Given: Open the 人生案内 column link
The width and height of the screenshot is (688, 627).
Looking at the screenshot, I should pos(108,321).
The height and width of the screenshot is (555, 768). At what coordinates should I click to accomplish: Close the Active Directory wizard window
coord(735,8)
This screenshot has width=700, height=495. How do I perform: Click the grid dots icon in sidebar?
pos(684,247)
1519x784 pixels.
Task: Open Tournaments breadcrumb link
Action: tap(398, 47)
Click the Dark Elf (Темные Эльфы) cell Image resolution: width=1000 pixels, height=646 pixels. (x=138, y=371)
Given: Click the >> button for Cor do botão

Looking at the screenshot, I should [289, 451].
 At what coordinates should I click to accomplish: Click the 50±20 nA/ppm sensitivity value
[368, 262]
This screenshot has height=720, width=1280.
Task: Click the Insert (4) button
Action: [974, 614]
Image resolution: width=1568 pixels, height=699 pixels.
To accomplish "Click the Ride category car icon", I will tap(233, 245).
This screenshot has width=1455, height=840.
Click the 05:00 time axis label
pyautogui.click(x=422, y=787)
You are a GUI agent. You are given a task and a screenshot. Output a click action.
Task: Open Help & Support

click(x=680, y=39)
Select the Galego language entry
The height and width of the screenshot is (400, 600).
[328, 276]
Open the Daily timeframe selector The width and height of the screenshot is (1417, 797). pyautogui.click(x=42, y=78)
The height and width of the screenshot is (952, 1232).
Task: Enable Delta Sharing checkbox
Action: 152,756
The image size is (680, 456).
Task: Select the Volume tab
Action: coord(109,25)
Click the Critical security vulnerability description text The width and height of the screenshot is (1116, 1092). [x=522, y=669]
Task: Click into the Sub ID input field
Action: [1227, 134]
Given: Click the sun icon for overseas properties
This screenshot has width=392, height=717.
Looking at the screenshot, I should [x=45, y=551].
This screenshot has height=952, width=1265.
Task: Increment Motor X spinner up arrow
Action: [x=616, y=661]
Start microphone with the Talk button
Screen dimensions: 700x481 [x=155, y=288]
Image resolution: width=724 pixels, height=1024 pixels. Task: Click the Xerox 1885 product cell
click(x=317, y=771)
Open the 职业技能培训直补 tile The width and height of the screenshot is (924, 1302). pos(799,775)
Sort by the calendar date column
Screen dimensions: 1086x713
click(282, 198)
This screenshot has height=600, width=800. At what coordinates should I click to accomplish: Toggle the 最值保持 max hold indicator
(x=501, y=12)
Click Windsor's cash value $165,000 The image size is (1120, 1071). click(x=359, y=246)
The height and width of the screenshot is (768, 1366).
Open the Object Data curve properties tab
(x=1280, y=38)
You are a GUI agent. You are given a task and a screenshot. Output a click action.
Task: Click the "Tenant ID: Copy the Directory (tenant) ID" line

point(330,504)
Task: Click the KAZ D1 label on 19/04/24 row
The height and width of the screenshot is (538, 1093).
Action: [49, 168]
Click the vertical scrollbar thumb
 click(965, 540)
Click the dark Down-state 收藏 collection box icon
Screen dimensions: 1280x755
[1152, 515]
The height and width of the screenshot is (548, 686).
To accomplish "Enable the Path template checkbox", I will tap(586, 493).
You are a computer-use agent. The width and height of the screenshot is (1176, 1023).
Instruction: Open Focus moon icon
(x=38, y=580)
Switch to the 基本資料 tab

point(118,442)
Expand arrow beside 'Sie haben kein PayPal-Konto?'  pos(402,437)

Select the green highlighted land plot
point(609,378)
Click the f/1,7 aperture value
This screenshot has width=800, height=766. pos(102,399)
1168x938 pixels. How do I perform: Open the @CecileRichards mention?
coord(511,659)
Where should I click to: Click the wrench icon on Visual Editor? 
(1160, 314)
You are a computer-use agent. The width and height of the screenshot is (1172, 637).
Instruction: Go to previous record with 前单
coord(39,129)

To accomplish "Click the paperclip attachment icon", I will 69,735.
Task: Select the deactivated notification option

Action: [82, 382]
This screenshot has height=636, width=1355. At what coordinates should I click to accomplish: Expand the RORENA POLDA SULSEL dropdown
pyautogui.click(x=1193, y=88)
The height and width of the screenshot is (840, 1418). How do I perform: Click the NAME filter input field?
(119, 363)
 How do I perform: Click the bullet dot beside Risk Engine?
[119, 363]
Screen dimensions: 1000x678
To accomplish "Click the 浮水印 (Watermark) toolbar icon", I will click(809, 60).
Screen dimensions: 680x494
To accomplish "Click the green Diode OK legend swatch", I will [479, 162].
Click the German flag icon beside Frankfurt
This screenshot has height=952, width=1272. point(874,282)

- - - - -

Copy out all of the material above word for word, keeping every line unchanged.

*The solution:*
Given: Open the 人生案内 column link
The width and height of the screenshot is (688, 627).
Looking at the screenshot, I should pos(108,321).
The height and width of the screenshot is (555, 768). At what coordinates should I click to accomplish: Close the Active Directory wizard window
coord(735,8)
This screenshot has width=700, height=495. How do I perform: Click the grid dots icon in sidebar?
pos(684,247)
1519x784 pixels.
Task: Open Tournaments breadcrumb link
Action: tap(398, 47)
Click the Dark Elf (Темные Эльфы) cell Image resolution: width=1000 pixels, height=646 pixels. (x=138, y=371)
Given: Click the >> button for Cor do botão

Looking at the screenshot, I should [289, 451].
 At what coordinates should I click to accomplish: Click the 50±20 nA/ppm sensitivity value
[368, 262]
This screenshot has height=720, width=1280.
Task: Click the Insert (4) button
Action: [974, 614]
Image resolution: width=1568 pixels, height=699 pixels.
To accomplish "Click the Ride category car icon", I will tap(233, 245).
This screenshot has width=1455, height=840.
Click the 05:00 time axis label
pyautogui.click(x=422, y=787)
You are a GUI agent. You are given a task and a screenshot. Output a click action.
Task: Open Help & Support

click(x=680, y=39)
Select the Galego language entry
The height and width of the screenshot is (400, 600).
[328, 276]
Open the Daily timeframe selector The width and height of the screenshot is (1417, 797). pyautogui.click(x=42, y=78)
The height and width of the screenshot is (952, 1232).
Task: Enable Delta Sharing checkbox
Action: 152,756
The image size is (680, 456).
Task: Select the Volume tab
Action: coord(109,25)
Click the Critical security vulnerability description text The width and height of the screenshot is (1116, 1092). [x=522, y=669]
Task: Click into the Sub ID input field
Action: [1227, 134]
Given: Click the sun icon for overseas properties
This screenshot has width=392, height=717.
Looking at the screenshot, I should [x=45, y=551].
This screenshot has height=952, width=1265.
Task: Increment Motor X spinner up arrow
Action: [x=616, y=661]
Start microphone with the Talk button
Screen dimensions: 700x481 [x=155, y=288]
Image resolution: width=724 pixels, height=1024 pixels. Task: Click the Xerox 1885 product cell
click(x=317, y=771)
Open the 职业技能培训直补 tile The width and height of the screenshot is (924, 1302). pos(799,775)
Sort by the calendar date column
Screen dimensions: 1086x713
click(282, 198)
This screenshot has height=600, width=800. At what coordinates should I click to accomplish: Toggle the 最值保持 max hold indicator
(x=501, y=12)
Click Windsor's cash value $165,000 The image size is (1120, 1071). click(x=359, y=246)
The height and width of the screenshot is (768, 1366).
Open the Object Data curve properties tab
(x=1280, y=38)
You are a GUI agent. You are given a task and a screenshot. Output a click action.
Task: Click the "Tenant ID: Copy the Directory (tenant) ID" line

point(330,504)
Task: Click the KAZ D1 label on 19/04/24 row
The height and width of the screenshot is (538, 1093).
Action: [49, 168]
Click the vertical scrollbar thumb
 click(965, 540)
Click the dark Down-state 收藏 collection box icon
Screen dimensions: 1280x755
[1152, 515]
The height and width of the screenshot is (548, 686).
To accomplish "Enable the Path template checkbox", I will tap(586, 493).
You are a computer-use agent. The width and height of the screenshot is (1176, 1023).
Instruction: Open Focus moon icon
(x=38, y=580)
Switch to the 基本資料 tab

point(118,442)
Expand arrow beside 'Sie haben kein PayPal-Konto?'  pos(402,437)

Select the green highlighted land plot
point(609,378)
Click the f/1,7 aperture value
This screenshot has width=800, height=766. pos(102,399)
1168x938 pixels. How do I perform: Open the @CecileRichards mention?
coord(511,659)
Where should I click to: Click the wrench icon on Visual Editor? 
(1160, 314)
You are a computer-use agent. The width and height of the screenshot is (1172, 637).
Instruction: Go to previous record with 前单
coord(39,129)

To accomplish "Click the paperclip attachment icon", I will 69,735.
Task: Select the deactivated notification option

Action: [82, 382]
This screenshot has height=636, width=1355. At what coordinates should I click to accomplish: Expand the RORENA POLDA SULSEL dropdown
pyautogui.click(x=1193, y=88)
The height and width of the screenshot is (840, 1418). How do I perform: Click the NAME filter input field?
(119, 363)
 How do I perform: Click the bullet dot beside Risk Engine?
[119, 363]
Screen dimensions: 1000x678
To accomplish "Click the 浮水印 (Watermark) toolbar icon", I will click(809, 60).
Screen dimensions: 680x494
To accomplish "Click the green Diode OK legend swatch", I will [479, 162].
Click the German flag icon beside Frankfurt
This screenshot has height=952, width=1272. point(874,282)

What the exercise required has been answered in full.